During occupational therapy, time is spent analyzing the roles and activities that are most meaningful to individuals. From there, clinicians determine the biomechanical and rehabilitative approaches, or compensatory strategies, that can be used to reengage people in their activities of daily living, often referred to as ADLs. These activities may include complex tasks like preparing a meal, managing finances, and returning to work, or simply mastering basic care, such as relearning how to use a utensil at mealtime.
Occupational therapy services are most effective when family members are able to actively participate. Having family support allows individuals to translate the skills learned during therapy into practice at home. This is important as research suggests that continued repetition of learned skills can repair brain damage and create new neural pathways in the brain.
Families may have a hard time acclimating to their roles when dealing with the new dynamics a brain injury creates. Frequently, individuals with brain injury report feeling like a burden to their families and wishing they could do something to help. Occupational therapists encourage families to promote their loved ones’ independence and create a home environment in which they can best function. This allows the individuals with brain injury to participate in their own care, while providing a level of comfort for everyone.
Many family members fall into the role of full-time caregiver and, due to time constraints and exhaustion, neglect the importance of focusing on their own well-being. To prevent caregiver burnout and foster the ability to offer more meaningful support in the long run, occupational therapists often recommend that families seek the assistance of other relatives, friends, or hired workers. Even an hour or two can provide enough relief to make a difference.
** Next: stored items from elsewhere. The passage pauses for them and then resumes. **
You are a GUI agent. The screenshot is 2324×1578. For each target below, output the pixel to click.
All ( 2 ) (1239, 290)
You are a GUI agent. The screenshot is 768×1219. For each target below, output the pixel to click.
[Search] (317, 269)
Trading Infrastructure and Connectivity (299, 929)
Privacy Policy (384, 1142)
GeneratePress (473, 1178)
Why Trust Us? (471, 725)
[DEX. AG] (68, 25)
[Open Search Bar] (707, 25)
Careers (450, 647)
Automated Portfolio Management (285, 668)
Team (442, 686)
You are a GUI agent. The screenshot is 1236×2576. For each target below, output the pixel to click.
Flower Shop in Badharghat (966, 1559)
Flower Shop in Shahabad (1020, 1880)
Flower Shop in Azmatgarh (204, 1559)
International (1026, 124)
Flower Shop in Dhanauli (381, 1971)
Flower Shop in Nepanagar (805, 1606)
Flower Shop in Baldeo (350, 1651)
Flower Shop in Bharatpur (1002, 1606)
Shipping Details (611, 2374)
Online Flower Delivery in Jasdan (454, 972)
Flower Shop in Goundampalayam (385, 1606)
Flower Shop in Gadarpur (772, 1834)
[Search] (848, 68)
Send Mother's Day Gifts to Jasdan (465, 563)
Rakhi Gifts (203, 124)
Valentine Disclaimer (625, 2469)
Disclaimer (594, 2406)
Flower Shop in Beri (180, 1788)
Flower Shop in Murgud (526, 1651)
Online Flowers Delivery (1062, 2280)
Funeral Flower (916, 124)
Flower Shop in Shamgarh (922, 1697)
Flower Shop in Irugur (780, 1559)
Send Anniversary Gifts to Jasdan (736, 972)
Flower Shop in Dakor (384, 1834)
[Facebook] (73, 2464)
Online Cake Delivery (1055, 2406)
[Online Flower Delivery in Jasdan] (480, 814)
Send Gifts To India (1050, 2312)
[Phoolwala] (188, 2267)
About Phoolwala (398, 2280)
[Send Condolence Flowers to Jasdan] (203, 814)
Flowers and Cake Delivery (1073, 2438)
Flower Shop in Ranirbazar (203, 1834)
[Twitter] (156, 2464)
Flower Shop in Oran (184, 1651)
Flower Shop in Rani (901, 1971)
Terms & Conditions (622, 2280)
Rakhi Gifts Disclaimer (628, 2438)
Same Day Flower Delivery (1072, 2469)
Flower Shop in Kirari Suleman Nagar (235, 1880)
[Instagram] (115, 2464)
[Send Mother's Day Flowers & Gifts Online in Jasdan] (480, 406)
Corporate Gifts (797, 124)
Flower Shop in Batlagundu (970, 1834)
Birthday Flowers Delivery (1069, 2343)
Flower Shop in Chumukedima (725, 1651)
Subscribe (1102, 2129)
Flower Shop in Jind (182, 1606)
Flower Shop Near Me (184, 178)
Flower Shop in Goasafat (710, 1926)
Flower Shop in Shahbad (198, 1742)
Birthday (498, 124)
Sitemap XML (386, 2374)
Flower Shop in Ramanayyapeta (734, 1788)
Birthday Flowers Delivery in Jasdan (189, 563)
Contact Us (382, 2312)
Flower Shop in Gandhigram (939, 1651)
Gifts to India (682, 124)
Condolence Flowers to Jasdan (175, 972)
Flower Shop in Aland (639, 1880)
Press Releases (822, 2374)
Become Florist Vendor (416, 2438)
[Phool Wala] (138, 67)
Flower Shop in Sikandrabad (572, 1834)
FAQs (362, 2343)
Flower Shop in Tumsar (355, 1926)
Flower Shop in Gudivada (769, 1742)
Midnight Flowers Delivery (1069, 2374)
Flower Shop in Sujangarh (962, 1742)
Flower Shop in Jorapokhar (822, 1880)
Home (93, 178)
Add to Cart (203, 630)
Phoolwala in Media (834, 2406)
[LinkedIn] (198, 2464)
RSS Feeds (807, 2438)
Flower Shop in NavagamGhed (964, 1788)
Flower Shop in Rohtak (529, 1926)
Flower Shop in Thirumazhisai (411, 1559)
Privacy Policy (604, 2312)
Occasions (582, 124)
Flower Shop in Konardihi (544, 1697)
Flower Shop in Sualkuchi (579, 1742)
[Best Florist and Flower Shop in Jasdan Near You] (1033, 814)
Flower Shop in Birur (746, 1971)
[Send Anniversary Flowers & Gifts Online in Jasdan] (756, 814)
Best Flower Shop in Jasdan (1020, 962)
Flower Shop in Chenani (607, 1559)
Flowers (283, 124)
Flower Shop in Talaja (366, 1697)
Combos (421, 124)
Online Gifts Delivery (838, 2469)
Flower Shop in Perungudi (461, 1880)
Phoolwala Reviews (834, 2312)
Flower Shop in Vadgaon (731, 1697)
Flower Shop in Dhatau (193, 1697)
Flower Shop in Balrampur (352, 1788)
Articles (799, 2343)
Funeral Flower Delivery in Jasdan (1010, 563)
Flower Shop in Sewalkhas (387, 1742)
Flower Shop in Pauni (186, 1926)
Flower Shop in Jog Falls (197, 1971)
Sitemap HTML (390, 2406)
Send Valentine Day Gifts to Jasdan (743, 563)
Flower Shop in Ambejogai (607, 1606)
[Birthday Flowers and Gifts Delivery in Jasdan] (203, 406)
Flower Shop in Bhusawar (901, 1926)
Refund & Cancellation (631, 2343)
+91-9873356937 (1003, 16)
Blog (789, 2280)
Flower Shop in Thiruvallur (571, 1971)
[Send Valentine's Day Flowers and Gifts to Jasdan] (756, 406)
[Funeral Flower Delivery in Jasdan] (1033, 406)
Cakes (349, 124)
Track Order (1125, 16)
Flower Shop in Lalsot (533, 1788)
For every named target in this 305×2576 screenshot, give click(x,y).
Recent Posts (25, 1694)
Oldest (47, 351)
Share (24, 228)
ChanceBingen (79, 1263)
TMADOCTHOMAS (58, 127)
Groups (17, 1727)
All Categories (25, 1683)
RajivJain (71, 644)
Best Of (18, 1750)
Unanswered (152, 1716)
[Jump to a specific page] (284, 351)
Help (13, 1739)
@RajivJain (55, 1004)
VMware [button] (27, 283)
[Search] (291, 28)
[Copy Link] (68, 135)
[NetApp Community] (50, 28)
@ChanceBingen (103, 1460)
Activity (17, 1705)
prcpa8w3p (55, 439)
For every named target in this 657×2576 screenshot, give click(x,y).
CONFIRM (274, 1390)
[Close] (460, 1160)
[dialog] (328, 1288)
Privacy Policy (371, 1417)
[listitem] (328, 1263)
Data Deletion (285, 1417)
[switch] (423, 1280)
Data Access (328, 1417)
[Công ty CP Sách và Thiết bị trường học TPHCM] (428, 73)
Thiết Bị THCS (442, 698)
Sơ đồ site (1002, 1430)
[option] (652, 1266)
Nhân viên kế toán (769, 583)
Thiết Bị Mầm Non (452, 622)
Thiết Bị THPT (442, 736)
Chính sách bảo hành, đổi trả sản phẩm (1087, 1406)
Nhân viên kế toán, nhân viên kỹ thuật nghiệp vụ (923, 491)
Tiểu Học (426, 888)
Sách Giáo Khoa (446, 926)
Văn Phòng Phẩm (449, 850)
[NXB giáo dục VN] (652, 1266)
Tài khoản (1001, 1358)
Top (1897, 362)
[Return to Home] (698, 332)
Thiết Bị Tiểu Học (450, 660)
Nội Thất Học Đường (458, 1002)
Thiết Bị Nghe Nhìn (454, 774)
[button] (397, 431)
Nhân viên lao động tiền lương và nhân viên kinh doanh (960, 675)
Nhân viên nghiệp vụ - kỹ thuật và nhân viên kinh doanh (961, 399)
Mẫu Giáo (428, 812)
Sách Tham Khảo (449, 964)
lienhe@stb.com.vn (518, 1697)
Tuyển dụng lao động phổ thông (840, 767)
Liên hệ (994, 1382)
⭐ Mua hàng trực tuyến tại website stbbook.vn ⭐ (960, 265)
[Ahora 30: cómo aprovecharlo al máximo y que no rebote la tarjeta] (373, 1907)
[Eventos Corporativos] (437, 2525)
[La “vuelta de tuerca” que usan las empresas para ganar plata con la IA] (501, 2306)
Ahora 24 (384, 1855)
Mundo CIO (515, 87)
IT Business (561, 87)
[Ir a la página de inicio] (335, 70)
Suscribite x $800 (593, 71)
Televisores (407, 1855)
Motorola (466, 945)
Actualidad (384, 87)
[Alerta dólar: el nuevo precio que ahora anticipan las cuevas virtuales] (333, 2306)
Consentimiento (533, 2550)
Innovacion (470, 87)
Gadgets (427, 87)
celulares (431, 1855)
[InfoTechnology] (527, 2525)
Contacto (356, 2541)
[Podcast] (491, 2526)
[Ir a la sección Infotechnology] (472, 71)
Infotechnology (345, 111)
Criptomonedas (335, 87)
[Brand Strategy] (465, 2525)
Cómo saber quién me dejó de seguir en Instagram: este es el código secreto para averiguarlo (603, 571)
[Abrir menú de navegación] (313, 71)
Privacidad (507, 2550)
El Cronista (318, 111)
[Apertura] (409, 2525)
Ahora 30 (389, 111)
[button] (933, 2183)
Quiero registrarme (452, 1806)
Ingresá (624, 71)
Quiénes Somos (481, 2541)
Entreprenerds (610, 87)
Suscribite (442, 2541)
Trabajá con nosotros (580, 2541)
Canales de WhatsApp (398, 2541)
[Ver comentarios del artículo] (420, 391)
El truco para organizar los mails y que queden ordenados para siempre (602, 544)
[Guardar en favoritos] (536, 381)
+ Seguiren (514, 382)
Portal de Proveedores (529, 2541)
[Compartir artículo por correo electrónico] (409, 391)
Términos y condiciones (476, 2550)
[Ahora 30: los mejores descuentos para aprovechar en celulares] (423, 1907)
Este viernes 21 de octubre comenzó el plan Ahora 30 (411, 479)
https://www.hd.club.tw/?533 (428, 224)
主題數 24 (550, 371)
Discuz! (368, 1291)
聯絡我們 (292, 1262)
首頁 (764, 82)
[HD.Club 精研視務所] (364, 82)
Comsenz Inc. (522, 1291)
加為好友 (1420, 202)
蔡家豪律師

In addition to therapy, a variety of clinical and support services can prove helpful. Medical psychology is valuable in the process of recognizing and overcoming obstacles to emotional well-being that can accompany brain injury. Day-long recreation programs are also good for overall well-being, offering opportunities for supervised social, recreational, and wellness activities, along with respite for family caregivers. Exercise-based programs designed to help people with neurological illness or injury can improve physical strength, endurance, and balance.
The Brain Injury Association of Virginia (biav.net) is another excellent resource for families to learn about the Richmond area’s support services.